WRITTEN INSTRUCTION 1: Copy the listing out verbatim, from the line containing "The height and width of the screenshot is (829, 1456)." through the final line of the listing, both included.

SOURCE:
..........

Big jobs require big trucks and the 2020 GMC Sierra HD rises to the challenge with copious features and massive tow ratings. The Sierra 2500HD and 3500HD share mechanicals with the heavy-duty Chevy Silverado, but the GMC has a distinctly different appearance. Like the Chevy, it faces off against equally powerful rivals such as the Ford Super Duty and Ram HD. While the big-bodied Sierra is equally capable and configurable, its deluxe Denali trim level isn’t quite as fancy as the most dashing heavy-duty Ram’s. Still, the GMC satisfies pickup-truck purists with its refined, brawny Duramax diesel V-8 and trusty Allison transmission. Plus, the 2020 Sierra HD offers a plethora of practical and technological features that range from a clever multifunction tailgate to advanced trailering assists.
What’s New for 2020?
The Sierra 2500HD and 3500HD have been completely redesigned for 2020. Together they get a bolder-looking exterior, reimagined interiors, updated powertrains, substantially increased payload and tow ratings, and unique and inventive features. The HD twins also add a new off-road-oriented model—called AT4—that GMC is starting to proliferate throughout its portfolio. We’ve recently driven the Acadia AT4; the all-new 2021 Yukon will get the kit, too.

..........

DATASET CONTENT:

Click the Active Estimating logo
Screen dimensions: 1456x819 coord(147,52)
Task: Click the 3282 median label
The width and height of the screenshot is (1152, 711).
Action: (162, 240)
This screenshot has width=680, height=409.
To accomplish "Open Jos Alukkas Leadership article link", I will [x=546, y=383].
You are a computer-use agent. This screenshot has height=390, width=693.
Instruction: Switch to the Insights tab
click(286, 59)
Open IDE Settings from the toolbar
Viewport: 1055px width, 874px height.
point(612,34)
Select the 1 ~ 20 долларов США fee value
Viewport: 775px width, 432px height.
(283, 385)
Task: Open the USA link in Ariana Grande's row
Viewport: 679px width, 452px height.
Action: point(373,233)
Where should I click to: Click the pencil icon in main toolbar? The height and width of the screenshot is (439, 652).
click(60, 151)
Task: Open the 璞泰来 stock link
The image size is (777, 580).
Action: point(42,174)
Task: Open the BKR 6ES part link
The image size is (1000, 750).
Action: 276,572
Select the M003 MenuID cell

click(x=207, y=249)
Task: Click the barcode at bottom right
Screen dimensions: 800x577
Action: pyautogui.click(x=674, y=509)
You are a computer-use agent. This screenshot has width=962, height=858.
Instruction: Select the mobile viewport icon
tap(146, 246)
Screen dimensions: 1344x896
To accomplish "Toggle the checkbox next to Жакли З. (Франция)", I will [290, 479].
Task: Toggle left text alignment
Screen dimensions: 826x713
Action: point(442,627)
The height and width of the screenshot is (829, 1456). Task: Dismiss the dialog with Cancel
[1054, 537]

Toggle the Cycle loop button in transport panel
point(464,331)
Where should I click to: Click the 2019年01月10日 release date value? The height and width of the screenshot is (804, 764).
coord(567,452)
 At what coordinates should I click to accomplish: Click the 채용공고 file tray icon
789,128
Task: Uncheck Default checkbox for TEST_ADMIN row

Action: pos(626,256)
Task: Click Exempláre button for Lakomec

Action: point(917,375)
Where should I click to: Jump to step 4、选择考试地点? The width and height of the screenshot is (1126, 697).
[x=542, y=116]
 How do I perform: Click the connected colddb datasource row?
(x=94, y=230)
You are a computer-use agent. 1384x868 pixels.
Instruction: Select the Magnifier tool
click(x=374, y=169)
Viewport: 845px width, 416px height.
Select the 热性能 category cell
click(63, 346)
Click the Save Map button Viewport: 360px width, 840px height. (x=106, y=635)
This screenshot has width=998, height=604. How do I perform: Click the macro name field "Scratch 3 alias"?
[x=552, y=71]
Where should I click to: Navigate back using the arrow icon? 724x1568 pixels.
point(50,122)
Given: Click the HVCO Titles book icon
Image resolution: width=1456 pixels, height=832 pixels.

..........

WRITTEN INSTRUCTION 2: Name every change that the passage on the 2020 GMC Sierra HD says the 2500HD and 3500HD get together in their 2020 redesign.

COMPLETE OUTPUT 1:
The height and width of the screenshot is (829, 1456). Task: Dismiss the dialog with Cancel
[1054, 537]

Toggle the Cycle loop button in transport panel
point(464,331)
Where should I click to: Click the 2019年01月10日 release date value? The height and width of the screenshot is (804, 764).
coord(567,452)
 At what coordinates should I click to accomplish: Click the 채용공고 file tray icon
789,128
Task: Uncheck Default checkbox for TEST_ADMIN row

Action: pos(626,256)
Task: Click Exempláre button for Lakomec

Action: point(917,375)
Where should I click to: Jump to step 4、选择考试地点? The width and height of the screenshot is (1126, 697).
[x=542, y=116]
 How do I perform: Click the connected colddb datasource row?
(x=94, y=230)
You are a computer-use agent. 1384x868 pixels.
Instruction: Select the Magnifier tool
click(x=374, y=169)
Viewport: 845px width, 416px height.
Select the 热性能 category cell
click(63, 346)
Click the Save Map button Viewport: 360px width, 840px height. (x=106, y=635)
This screenshot has width=998, height=604. How do I perform: Click the macro name field "Scratch 3 alias"?
[x=552, y=71]
Where should I click to: Navigate back using the arrow icon? 724x1568 pixels.
point(50,122)
Given: Click the HVCO Titles book icon
Image resolution: width=1456 pixels, height=832 pixels.

COMPLETE OUTPUT 2:
- A bolder-looking exterior
- Reimagined interiors
- Updated powertrains
- Substantially increased payload and tow ratings
- Unique and inventive features